Jury selection begins today: Nearly three years after the fatal shooting of cinematographer Halyna Hutchins on the New Mexico film set of “Rust,” actor Alec Baldwin is set to stand trial. Baldwin is charged with involuntary manslaughter for his role in the deadly incident that also injured the film’s director, Joel Souza. Jury selection for Baldwin’s criminal trial begins Tuesday. It’s unclear if the actor will take the stand to testify.

Trigger vs misfire: Baldwin has maintained in multiple interviews that he did not pull the trigger and that the gun misfired a bullet. Baldwin told ABC News’ George Stephanopoulos that he was taking direction from Hutchins and pulled the hammer back as far as he could without cocking it. But in 2022, results from FBI testing of the .45-caliber Colt prop revolver stated that the gun would not have gone off without the trigger having been pulled. Just last month, Baldwin’s attorneys asked the judge to throw out the case, saying the firearm was badly damaged during forensic testing at the FBI lab, but the motion was denied. Baldwin was initially charged with involuntary manslaughter and a firearm enhancement charge. But the firearm enhancement charge was eventually dropped. It reduced his potential prison sentence by five years.

Will Gutierrez-Reed testify? At the time of Baldwin’s initial charges, the film’s armorer, Hannah Gutierrez-Reed, who was responsible for overseeing the weapons on set, was also charged with involuntary manslaughter and tampering with evidence. She was found guilty of involuntary manslaughter in April and is currently serving an 18-month jail sentence. Gutierrez-Reed was called upon to testify in Baldwin’s upcoming trial but she asserted her Fifth Amendment right not to answer any questions pertaining to Baldwin during her pretrial interview in May. It is unclear if she will testify if called to the stand.

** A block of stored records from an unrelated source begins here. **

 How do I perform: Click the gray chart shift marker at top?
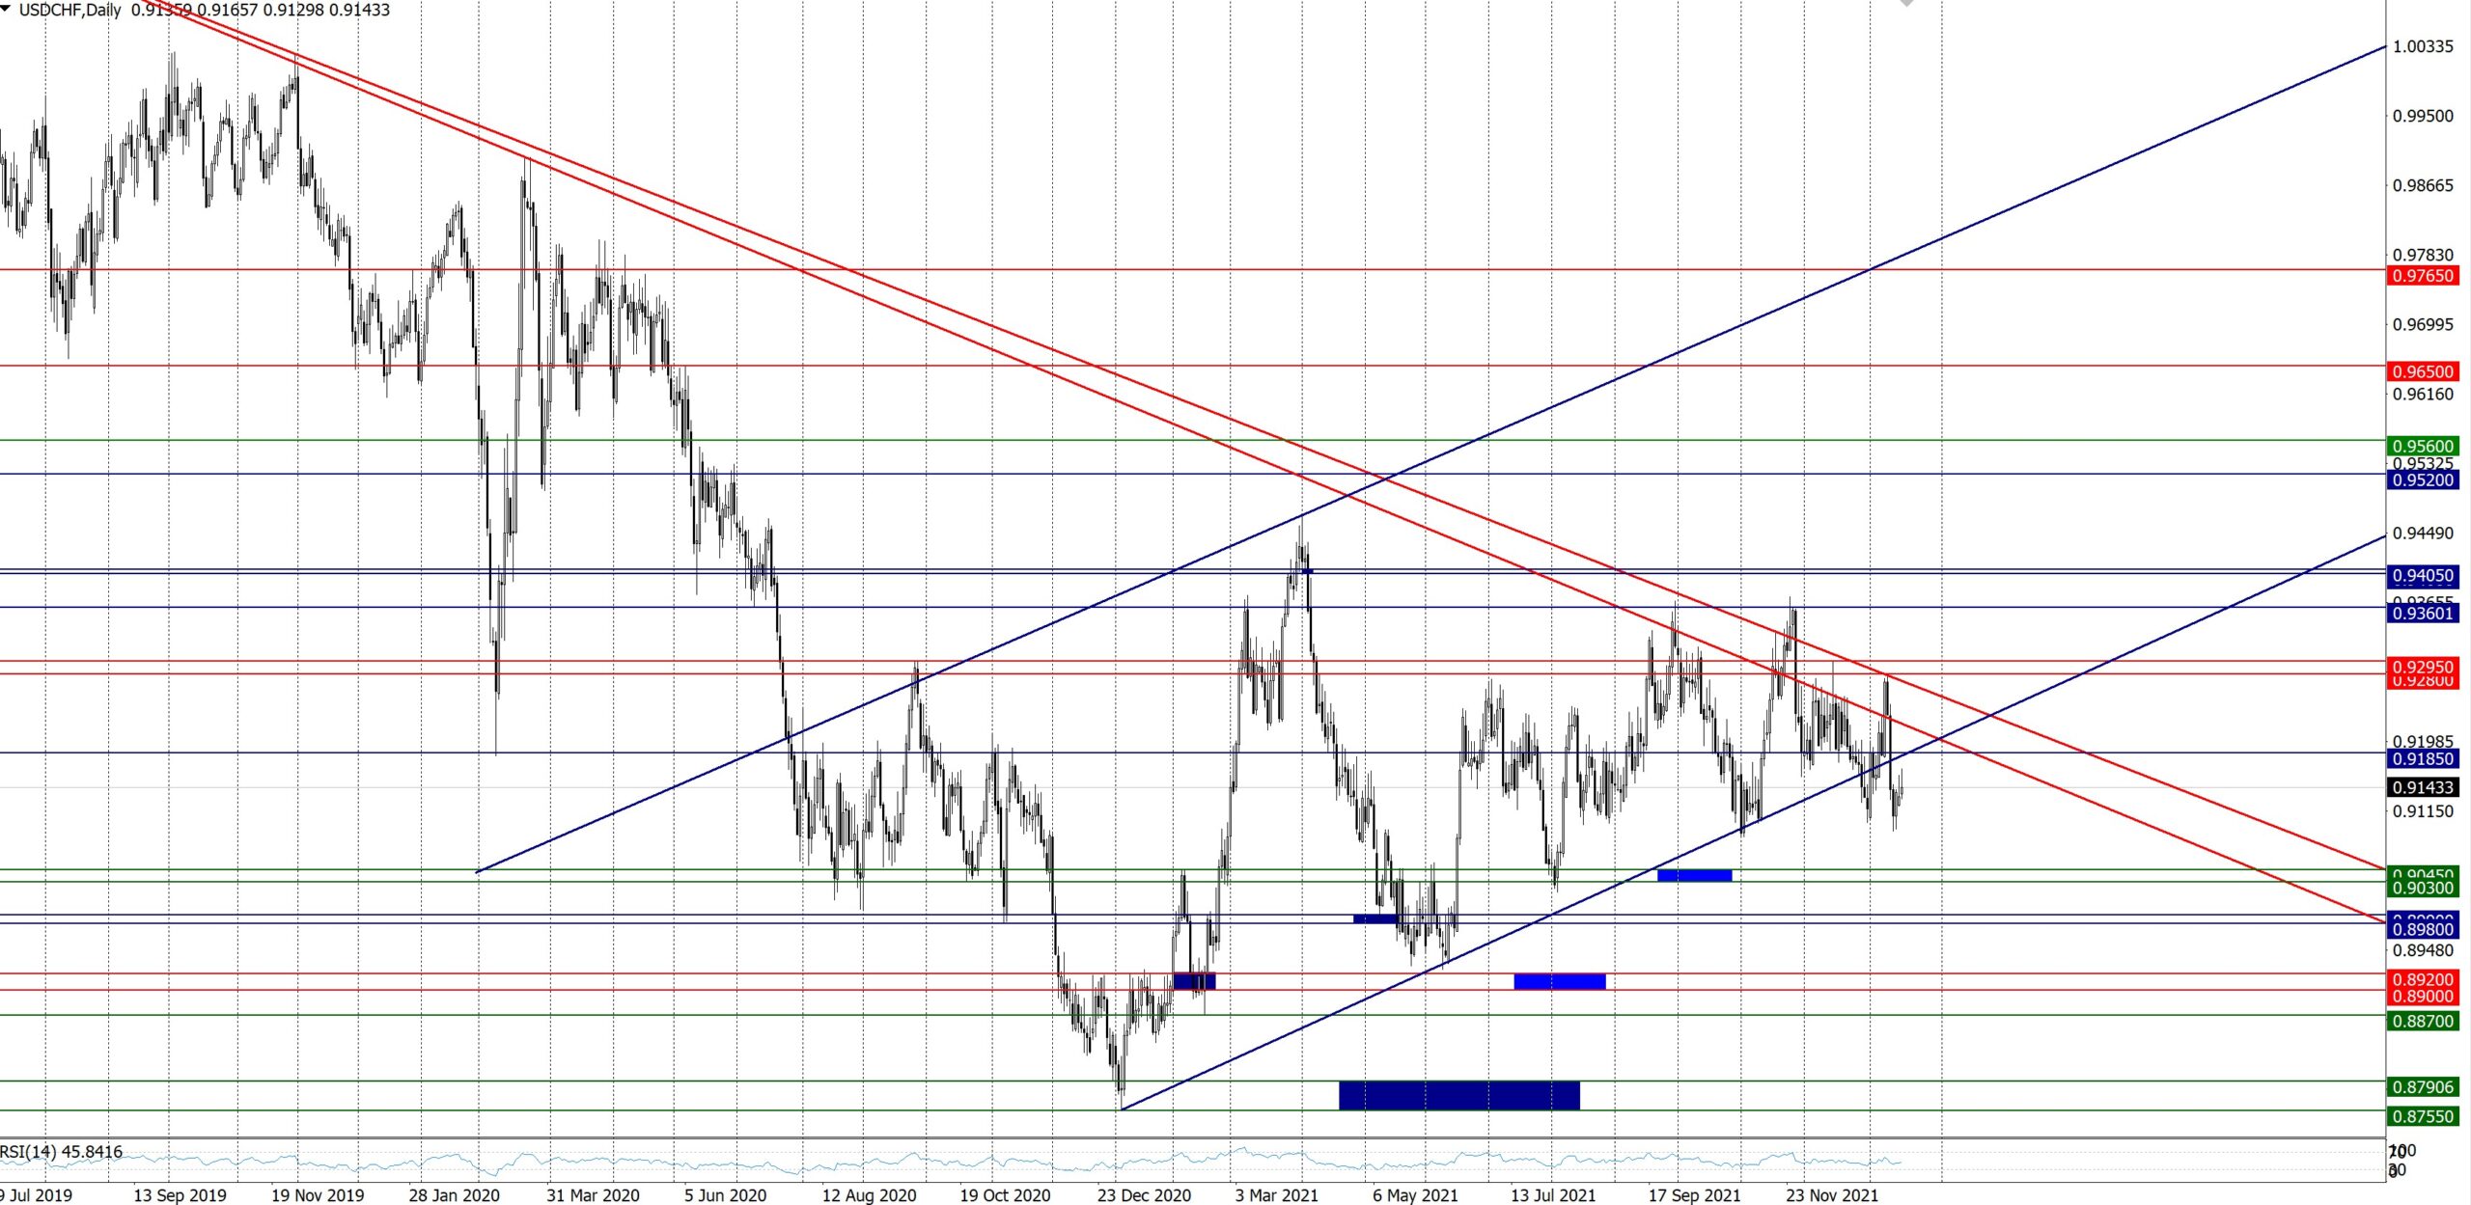1906,4
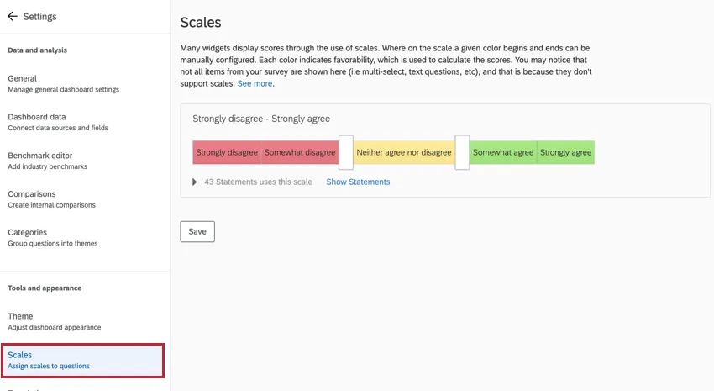Open the Benchmark editor
This screenshot has height=391, width=714.
[40, 156]
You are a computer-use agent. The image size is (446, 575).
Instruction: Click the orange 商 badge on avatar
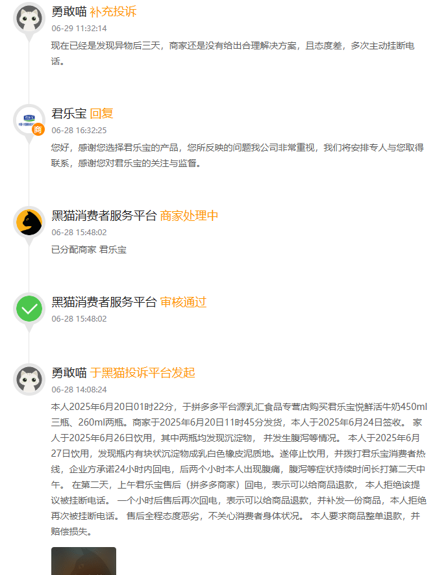tap(38, 129)
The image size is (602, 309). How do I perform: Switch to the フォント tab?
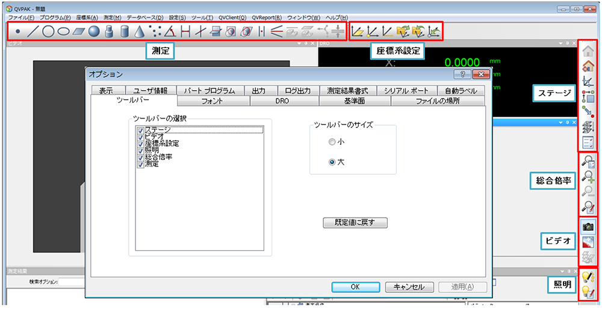point(213,102)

The assistant director is expected to testify: Meanwhile, Dave Halls, the assistant director on set who pleaded no contest to a misdemeanor charge of negligent use of a deadly weapon and was sentenced to six months of unsupervised probation, is expected to take the stand. In interviews, Baldwin maintained that Halls declared the gun “cold,” meaning it had no live ammunition before it was handed to Baldwin.

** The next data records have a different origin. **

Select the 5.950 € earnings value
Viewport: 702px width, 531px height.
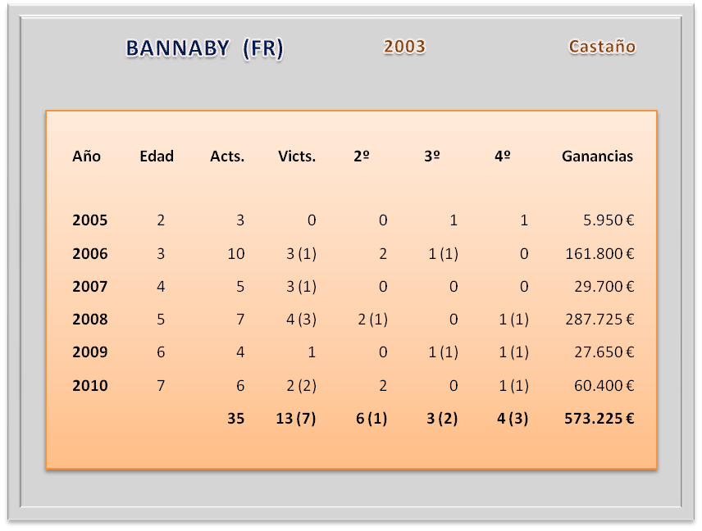click(x=606, y=220)
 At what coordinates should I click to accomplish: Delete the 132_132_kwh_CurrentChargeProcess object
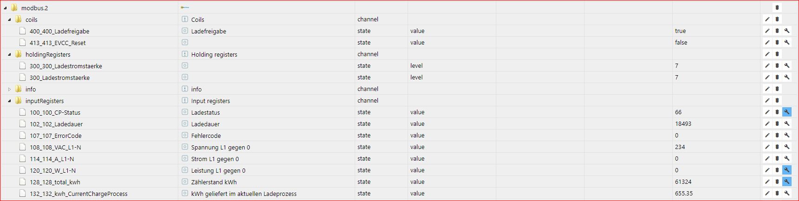[777, 194]
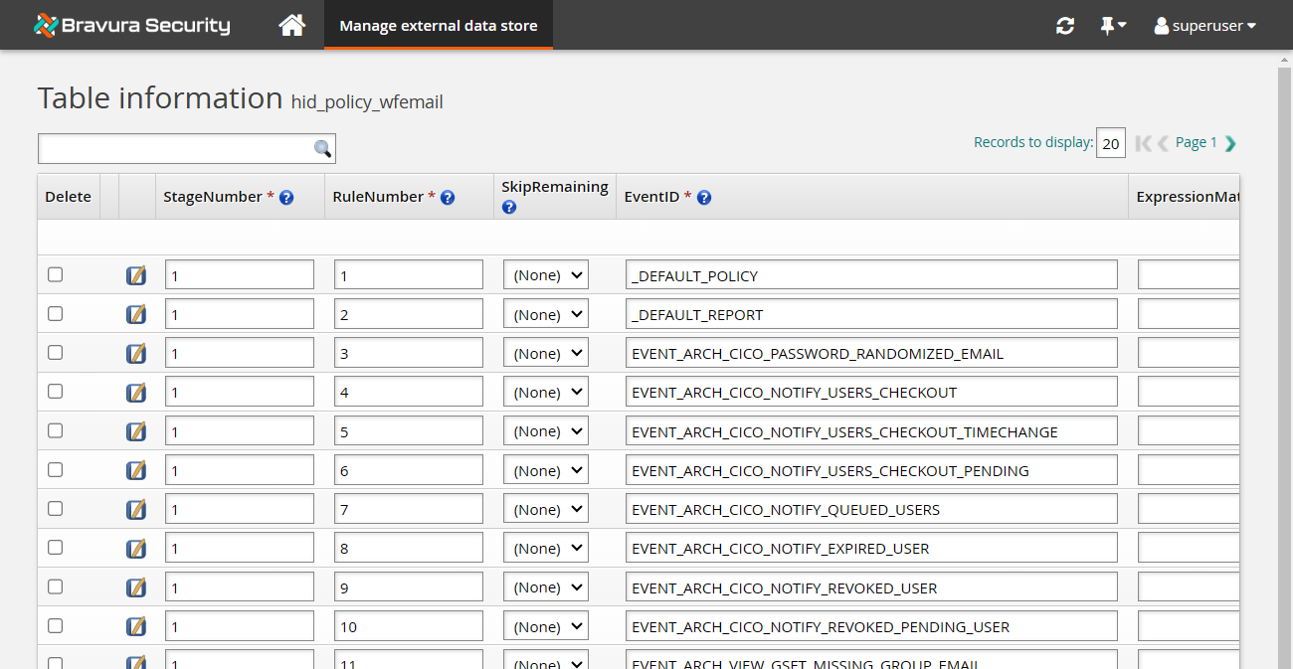Image resolution: width=1293 pixels, height=669 pixels.
Task: Open the SkipRemaining dropdown on the first row
Action: pyautogui.click(x=545, y=274)
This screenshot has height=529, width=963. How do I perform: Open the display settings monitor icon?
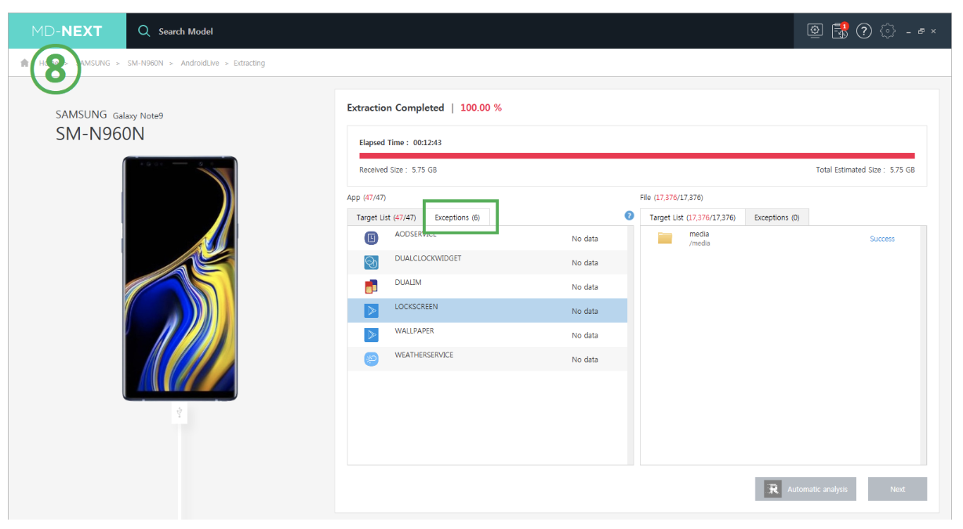click(815, 31)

Prosecutors say Baldwin’s story has changed: But the prosecutors accused Baldwin of offering contradictory versions of events to law enforcement and in the media about whether he pulled the trigger and whether he was taking direction from Hutchins. “In sum, every time Mr. Baldwin spoke, a different version of events emerged from his mouth,” said a court filing this spring from the special prosecutors.

[From NBC News]

For what it’s worth, I’ve looked back through our own coverage, as well as source material since the accident happened on October 21, 2021, and what I found was Baldwin consistently maintaining that he did not pull the trigger. It was outlets reporting on the incident in the immediate aftermath that used broad language like “Baldwin fired a gun.” Of course, there may be statements the prosecutors are privy to that I am not, where Baldwin does in fact contradict himself.

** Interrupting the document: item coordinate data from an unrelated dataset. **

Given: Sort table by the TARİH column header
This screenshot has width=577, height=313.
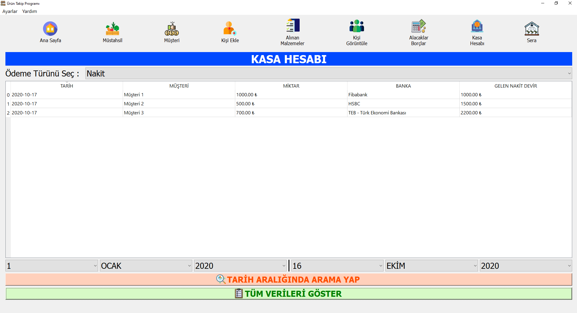Looking at the screenshot, I should coord(66,86).
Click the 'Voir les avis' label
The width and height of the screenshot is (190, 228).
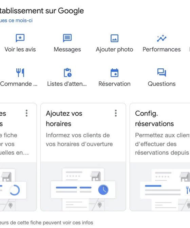coord(20,49)
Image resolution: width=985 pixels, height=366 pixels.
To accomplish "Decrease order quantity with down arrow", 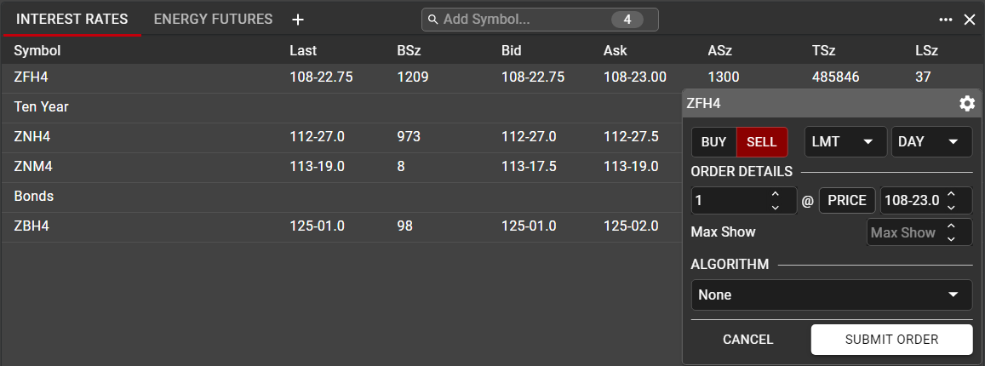I will 775,207.

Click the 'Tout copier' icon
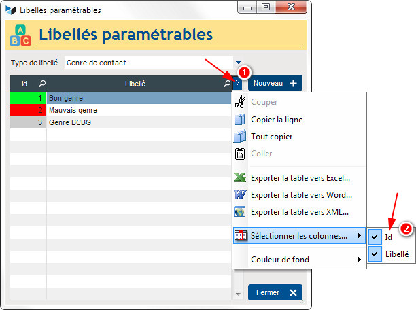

With regards to his culpability, that’s complicated by the fact that Baldwin wasn’t just the star, but also a producer. If he were just there as an actor, it’d be much clearer to determine not guilty: it was the armorer’s job to supervise the safe and proper use of all prop weapons on set, and an actor has a reasonable expectation that the crew is telling him the truth when they say he’s handling an unloaded gun. But as a producer, the prosecution can argue that the buck stops with Baldwin for hiring a competent armorer. The thing is, there are many different levels of producers on a film. I don’t know how this forming-as-we-speak jury will view Baldwin’s role and responsibility. I will say that it sure doesn’t seem like the perfect time to launch a personal reality show. Or who knows, maybe it is. ¿quién sabe?